When I first hear the word Locomotion, I think of a train, or the hit song by Grand Funk Railroad, with the ultra-cheesy 1987 version by Kylie Minogue. When I asked my husband Bryan the first word that came to his mind he said, "engine". According to dictionary.com, locomotion means "movement, or the ability to move from one place to another." It is interesting to think about how far locomotion has come, especially since before we invented all sorts of means for locomotion (boats, horse and buggy, hot air balloons, trains, bikes, automobiles, planes, etc) all we had were our bodies to get us around from place to place. As technology continues to advance exponentially over the years, our body's biomechanics have pretty much stayed the same. Unfortunately, along with the reliance on these efficient machines for locomotion, we are relying less on our own body's ability to get us around. We don't think twice about staying up to date with our car's regular oil changes, tire rotations, transmission or radiator flushes, and air filter replacements so we can prevent inconvenient break-downs and extend the life of our vehicle (which is usually only about 10-12 years). Why is it then, that we as humans usually wait until we have a "breakdown" to do something about our human "vehicle?" Our body is our ONLY vehicle for locomotion for our lifetime (which is usually about 80-90 years, if we are lucky these days). We may have the medical advancements to receive new body parts, such as new joints and new valves for instance, but our body is so much happier to simply maintain the body we were given at birth.

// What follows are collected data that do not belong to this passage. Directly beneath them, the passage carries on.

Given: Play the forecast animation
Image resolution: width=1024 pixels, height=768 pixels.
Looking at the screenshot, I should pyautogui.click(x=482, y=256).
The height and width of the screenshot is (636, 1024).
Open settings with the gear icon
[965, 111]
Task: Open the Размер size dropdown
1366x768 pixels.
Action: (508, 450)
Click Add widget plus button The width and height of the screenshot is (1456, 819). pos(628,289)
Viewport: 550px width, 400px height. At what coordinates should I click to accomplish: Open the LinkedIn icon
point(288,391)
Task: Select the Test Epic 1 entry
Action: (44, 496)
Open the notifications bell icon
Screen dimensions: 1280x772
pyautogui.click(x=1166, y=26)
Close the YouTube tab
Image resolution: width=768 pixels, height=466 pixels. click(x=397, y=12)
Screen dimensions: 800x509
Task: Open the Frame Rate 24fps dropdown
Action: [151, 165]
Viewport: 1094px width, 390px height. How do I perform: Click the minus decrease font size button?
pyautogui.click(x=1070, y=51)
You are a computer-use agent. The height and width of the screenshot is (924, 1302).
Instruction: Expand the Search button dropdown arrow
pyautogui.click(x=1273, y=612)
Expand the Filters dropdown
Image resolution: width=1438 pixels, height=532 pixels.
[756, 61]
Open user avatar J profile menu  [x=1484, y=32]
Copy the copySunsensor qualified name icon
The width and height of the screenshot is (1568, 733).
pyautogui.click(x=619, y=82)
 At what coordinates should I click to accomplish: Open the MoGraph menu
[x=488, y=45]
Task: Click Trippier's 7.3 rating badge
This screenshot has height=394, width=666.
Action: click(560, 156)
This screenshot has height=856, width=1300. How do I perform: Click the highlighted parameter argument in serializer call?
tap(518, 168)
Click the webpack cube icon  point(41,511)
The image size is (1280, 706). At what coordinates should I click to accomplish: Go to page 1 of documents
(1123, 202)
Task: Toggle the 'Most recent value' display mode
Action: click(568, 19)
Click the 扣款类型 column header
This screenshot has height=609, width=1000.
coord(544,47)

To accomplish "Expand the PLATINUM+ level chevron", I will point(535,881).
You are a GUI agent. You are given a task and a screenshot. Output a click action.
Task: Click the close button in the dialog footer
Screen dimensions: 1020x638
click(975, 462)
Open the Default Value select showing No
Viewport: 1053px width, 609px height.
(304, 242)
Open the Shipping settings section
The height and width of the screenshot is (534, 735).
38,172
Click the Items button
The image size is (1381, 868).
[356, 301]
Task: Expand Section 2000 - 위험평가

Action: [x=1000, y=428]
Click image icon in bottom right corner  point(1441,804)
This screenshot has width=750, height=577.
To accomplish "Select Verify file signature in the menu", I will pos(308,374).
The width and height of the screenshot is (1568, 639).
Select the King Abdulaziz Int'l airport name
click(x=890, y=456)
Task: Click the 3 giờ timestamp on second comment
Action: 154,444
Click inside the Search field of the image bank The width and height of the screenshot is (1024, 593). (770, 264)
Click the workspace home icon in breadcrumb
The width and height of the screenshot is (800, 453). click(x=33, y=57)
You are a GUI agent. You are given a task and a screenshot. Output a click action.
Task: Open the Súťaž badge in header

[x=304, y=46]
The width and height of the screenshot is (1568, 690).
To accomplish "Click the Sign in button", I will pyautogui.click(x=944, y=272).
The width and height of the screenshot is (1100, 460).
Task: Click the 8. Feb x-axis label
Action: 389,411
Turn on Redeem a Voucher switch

The very first way we as humans learn to move around from place to place is through rolling. This very important developmental milestone prepares our core muscles for other more advanced locomotion activities. We roll from our back to our stomach, and from our stomach to our back. Remember putting your baby on their stomach for "Tummy Time?" How much did your baby like that? Mine did not! As a new mom, it broke my heart to hear Liam fuss and cry when he was on his belly, so I didn't usually keep him there too long initially (even though I'm a PT and know better...). That is hard work for a baby to maintain that position and hold up their huge head. But with practice and repetition, they get it, and then they roll over. The spinal extensor muscles, that run along both sides of the back of the spine, are so important for ultimately keeping us upright against gravity. Our abdominal and core muscles get a great workout rolling us over from our back onto our tummy. Rolling is a great way for babies and adults to train all the muscles in the spine, trunk and limbs.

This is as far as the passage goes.